I have this written on the board:
“We want to see if figurate numbers are making sense to you. Grab the mild and medium figure numbers sheet and grab a random step number from the step number bin. Write about how many dots there would be for that step.”
Students get started and analyze the square and triangular step number that they chose. I circulate and see what their approach is. If a student is struggling I offer them a lower step number. The idea is that every student needs to be ready for this challenge eventually, but if they need more time or support, then I will give that to them. In my class, I believe that every student should get what they need to succeed. For students who are done with the activity early (I give them about 10 minutes), they can start the spicy problem (the pentagonal numbers).
I collect their work and review it for the following lesson. It is a type of formative assessment. It tells me who is ready to work on the final figurate number problem of this series (the hexagonal numbers).
“Today everyone is going to have a change to work on a spicy number pattern. You can work on it on paper, model it with shapes or build a sculpture. The goal is to analyze this pattern in any way you can. I encourage you to set up a table, graph and equation to help.” I always offer class challenges as part of our “spice rack” system. Mild is the easiest, Medium is in the middle and Spicy is extra difficult. Its important to have moments where students choose their challenge level and to have moments where everyone is encouraged to try the hardest type of challenge. The pentagonal numbers are particularly challenging. Not only is the function more complex, but the actual look of the shape requires students understand why they are considered pentagonal. This part of class is meant to give students that chance. I circulate and ask simple questions about the numbers. I might talk to students about the formulas they are creating around these numbers, but mostly I will check for basic reasoning. I want to make sure they have an efficient way of counting the dots in each figurate number (as opposed to counting each dot one at a time). I want to make sure they can explain why these are called pentagonal (this is tough on every step accept the second, which has 5 dots.) If students are ready to move past the basic questions (in most classes only a few are ready) then I remind them to sort their data into a table and graph. They need to figure out if this pattern is linear and they need to look at first and second differences (second difference/2 = coefficient of x^2 term).

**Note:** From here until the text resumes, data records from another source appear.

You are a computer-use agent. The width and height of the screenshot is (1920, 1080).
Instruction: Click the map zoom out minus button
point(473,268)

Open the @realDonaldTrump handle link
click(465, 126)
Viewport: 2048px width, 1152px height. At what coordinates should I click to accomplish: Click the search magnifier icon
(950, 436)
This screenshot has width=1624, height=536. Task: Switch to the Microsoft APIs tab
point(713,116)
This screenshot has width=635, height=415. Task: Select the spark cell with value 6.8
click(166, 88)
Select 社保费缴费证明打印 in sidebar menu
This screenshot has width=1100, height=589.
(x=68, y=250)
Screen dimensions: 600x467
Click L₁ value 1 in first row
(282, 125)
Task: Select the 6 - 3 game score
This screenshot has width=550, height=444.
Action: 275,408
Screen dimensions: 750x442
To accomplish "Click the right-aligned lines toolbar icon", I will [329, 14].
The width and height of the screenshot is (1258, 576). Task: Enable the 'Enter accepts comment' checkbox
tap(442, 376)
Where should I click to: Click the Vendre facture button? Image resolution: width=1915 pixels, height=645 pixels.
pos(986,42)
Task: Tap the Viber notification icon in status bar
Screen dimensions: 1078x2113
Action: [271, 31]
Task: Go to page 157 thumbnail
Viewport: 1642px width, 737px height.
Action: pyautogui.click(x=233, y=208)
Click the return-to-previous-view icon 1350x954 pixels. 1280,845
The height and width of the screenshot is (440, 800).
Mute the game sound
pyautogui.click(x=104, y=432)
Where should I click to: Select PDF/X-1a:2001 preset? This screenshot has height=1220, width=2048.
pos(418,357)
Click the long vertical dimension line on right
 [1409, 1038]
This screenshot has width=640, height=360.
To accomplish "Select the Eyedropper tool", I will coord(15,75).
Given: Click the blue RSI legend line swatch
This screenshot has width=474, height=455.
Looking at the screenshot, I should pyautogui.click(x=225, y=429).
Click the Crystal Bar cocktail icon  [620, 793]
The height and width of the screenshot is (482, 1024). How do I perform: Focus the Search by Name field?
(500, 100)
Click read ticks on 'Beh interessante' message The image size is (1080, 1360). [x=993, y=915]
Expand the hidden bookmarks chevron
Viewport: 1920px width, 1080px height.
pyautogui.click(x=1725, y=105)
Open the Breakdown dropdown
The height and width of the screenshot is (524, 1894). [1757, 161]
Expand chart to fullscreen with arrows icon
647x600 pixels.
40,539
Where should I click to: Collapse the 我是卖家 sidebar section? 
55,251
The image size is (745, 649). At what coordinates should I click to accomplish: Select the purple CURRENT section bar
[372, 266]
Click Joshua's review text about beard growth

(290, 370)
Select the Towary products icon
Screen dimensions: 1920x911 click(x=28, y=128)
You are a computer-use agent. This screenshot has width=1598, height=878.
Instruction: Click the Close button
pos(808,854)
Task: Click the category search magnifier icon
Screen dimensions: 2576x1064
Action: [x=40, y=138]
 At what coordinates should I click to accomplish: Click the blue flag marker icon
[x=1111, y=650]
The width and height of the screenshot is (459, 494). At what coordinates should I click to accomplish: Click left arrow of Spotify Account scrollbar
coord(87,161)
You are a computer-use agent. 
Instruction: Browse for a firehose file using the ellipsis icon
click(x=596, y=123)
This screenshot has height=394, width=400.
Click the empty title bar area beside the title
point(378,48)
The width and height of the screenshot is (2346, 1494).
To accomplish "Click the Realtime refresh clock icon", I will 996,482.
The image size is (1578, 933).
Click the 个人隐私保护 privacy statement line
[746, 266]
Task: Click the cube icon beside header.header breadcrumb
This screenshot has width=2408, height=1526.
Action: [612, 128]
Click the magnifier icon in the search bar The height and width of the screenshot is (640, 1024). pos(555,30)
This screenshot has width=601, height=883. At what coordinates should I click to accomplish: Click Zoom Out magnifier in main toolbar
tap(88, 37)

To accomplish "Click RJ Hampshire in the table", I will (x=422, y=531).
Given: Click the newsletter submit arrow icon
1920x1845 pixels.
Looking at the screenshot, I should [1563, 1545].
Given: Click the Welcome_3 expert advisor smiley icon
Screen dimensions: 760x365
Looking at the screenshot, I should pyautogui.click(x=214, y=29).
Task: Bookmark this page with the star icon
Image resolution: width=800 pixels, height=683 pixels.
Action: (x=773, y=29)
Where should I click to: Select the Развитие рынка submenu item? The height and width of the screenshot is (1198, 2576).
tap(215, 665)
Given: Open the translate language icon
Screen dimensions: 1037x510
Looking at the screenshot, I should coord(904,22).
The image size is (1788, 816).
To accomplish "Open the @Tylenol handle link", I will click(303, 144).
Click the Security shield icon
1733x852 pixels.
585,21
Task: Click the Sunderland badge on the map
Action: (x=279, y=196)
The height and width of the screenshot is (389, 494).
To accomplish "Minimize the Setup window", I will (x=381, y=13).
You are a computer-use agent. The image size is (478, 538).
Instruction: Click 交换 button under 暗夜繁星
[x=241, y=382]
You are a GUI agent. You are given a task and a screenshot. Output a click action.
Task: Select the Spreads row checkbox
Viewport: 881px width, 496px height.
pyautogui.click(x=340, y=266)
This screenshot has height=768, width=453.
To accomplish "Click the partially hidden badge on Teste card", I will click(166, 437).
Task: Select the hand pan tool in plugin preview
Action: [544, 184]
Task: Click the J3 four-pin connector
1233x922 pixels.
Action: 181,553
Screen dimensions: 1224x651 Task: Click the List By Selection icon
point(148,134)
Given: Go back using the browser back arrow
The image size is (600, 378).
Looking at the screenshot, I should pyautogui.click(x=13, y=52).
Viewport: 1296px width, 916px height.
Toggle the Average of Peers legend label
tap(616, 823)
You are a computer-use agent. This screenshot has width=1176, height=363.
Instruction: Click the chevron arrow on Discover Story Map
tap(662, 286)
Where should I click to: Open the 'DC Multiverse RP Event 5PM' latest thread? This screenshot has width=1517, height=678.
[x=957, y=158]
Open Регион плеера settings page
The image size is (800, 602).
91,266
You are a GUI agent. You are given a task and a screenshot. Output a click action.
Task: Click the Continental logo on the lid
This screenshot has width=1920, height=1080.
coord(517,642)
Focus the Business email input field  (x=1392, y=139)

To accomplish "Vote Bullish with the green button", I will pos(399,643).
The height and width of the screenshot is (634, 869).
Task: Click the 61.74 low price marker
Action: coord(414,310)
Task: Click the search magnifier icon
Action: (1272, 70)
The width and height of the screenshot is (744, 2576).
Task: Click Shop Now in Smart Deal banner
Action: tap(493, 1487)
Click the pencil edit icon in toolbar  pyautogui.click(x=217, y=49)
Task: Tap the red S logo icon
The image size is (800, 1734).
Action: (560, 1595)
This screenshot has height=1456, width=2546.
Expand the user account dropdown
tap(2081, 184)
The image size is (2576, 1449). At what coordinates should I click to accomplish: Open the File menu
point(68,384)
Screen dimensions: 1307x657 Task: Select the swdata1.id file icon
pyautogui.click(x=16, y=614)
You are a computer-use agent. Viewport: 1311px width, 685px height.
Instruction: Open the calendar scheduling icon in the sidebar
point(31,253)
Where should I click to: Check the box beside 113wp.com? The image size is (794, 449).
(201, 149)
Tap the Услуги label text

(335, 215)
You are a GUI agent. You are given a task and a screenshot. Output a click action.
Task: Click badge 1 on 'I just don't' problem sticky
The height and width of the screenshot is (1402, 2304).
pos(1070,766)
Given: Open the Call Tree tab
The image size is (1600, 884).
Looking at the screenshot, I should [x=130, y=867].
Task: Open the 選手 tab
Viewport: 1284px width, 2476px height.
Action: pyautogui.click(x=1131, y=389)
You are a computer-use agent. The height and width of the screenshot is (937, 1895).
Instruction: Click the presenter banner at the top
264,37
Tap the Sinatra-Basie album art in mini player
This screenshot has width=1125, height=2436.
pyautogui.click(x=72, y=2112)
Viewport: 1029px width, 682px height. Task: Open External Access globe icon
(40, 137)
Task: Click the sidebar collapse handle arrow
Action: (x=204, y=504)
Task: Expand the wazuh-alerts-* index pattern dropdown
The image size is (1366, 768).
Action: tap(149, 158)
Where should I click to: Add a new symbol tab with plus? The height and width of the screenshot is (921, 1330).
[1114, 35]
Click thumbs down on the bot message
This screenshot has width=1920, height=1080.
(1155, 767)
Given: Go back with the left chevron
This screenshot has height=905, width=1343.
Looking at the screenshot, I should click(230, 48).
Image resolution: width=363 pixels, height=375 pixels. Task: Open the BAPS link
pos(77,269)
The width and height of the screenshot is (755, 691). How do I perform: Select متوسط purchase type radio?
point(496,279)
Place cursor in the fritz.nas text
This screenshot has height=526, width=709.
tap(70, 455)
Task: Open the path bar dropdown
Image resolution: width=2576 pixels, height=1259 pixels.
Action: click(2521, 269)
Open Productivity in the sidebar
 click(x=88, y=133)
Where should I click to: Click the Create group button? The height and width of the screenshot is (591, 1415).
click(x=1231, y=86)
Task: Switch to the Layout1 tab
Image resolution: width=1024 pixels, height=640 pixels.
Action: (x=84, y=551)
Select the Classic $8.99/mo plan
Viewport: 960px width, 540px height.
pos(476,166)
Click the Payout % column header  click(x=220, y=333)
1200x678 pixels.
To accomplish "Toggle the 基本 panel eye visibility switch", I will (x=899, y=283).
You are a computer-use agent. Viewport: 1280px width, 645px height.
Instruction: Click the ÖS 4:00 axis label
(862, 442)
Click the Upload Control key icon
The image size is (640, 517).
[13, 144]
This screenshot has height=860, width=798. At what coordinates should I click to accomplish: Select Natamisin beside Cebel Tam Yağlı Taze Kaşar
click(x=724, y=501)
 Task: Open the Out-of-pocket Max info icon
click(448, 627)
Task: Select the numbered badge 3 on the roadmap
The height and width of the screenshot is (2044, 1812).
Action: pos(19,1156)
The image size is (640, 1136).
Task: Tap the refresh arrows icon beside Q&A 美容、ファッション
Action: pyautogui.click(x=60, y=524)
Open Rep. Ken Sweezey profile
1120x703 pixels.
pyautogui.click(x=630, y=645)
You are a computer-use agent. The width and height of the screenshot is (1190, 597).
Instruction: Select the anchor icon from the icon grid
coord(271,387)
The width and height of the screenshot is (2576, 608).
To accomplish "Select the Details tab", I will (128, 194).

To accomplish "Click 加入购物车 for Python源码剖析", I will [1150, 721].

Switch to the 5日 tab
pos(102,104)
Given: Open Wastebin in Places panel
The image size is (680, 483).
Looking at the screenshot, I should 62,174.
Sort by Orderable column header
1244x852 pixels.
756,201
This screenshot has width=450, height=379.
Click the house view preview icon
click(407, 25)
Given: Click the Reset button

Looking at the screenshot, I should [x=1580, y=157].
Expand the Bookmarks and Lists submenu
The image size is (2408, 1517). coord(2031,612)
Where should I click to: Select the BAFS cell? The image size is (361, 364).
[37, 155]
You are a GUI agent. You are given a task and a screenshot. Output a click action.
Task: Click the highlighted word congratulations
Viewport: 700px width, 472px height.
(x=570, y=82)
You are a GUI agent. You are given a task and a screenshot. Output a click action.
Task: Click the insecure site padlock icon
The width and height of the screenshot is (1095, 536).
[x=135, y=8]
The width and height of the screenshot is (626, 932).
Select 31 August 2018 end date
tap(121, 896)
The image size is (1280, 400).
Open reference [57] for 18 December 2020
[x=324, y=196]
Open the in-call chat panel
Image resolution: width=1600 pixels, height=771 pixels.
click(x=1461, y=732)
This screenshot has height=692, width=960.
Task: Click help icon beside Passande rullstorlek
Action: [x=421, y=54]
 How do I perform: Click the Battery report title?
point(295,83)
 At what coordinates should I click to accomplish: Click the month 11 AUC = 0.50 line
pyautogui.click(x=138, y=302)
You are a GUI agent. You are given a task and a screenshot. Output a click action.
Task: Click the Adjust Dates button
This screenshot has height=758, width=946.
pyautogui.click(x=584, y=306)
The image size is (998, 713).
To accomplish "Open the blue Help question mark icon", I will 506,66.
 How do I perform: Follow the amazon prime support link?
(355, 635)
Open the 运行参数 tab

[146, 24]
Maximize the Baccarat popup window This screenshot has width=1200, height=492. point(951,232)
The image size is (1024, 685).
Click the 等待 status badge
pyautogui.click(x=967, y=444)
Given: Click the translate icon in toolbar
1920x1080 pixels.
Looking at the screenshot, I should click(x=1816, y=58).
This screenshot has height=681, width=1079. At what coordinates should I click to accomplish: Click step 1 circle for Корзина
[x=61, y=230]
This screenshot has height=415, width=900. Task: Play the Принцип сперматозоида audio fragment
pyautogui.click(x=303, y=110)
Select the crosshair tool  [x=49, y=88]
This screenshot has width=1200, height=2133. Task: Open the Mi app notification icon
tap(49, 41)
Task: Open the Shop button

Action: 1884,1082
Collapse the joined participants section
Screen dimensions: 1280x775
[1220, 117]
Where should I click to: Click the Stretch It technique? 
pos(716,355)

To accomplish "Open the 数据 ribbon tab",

This summary is really a teacher led discussion around the concept of deriving the pentagonal formula from the square and triangular numbers. I start by gathering the clues they gathered in their work and let students lead the majority of this discussion if they have a viable solution. If no students were able to write and explain a formula, then I lead the conversation by giving them a new perspective on figurate numbers. I start by rearranging the pentagonal numbers and clustering the dots into shape like a house. I take a different color marker and outline the square and triangular numbers hidden inside the house shape. If it is the third pentagonal number, I help them realize that it contains the 3rd square number and the 2nd triangular number. In algebraic language, students realize that the nth pentagonal number is the sum of the nth square and n-1 triangular number. I give them a few minutes to try and write this into a formula and then we simplify it as a class. This is a big moment for them. They are expressing their observations and intuition through the language of algebra. I take this part of class as slow as I can and constantly have them rephrase and summarize the steps involved in understanding this process. It is a big moment and can’t be missed.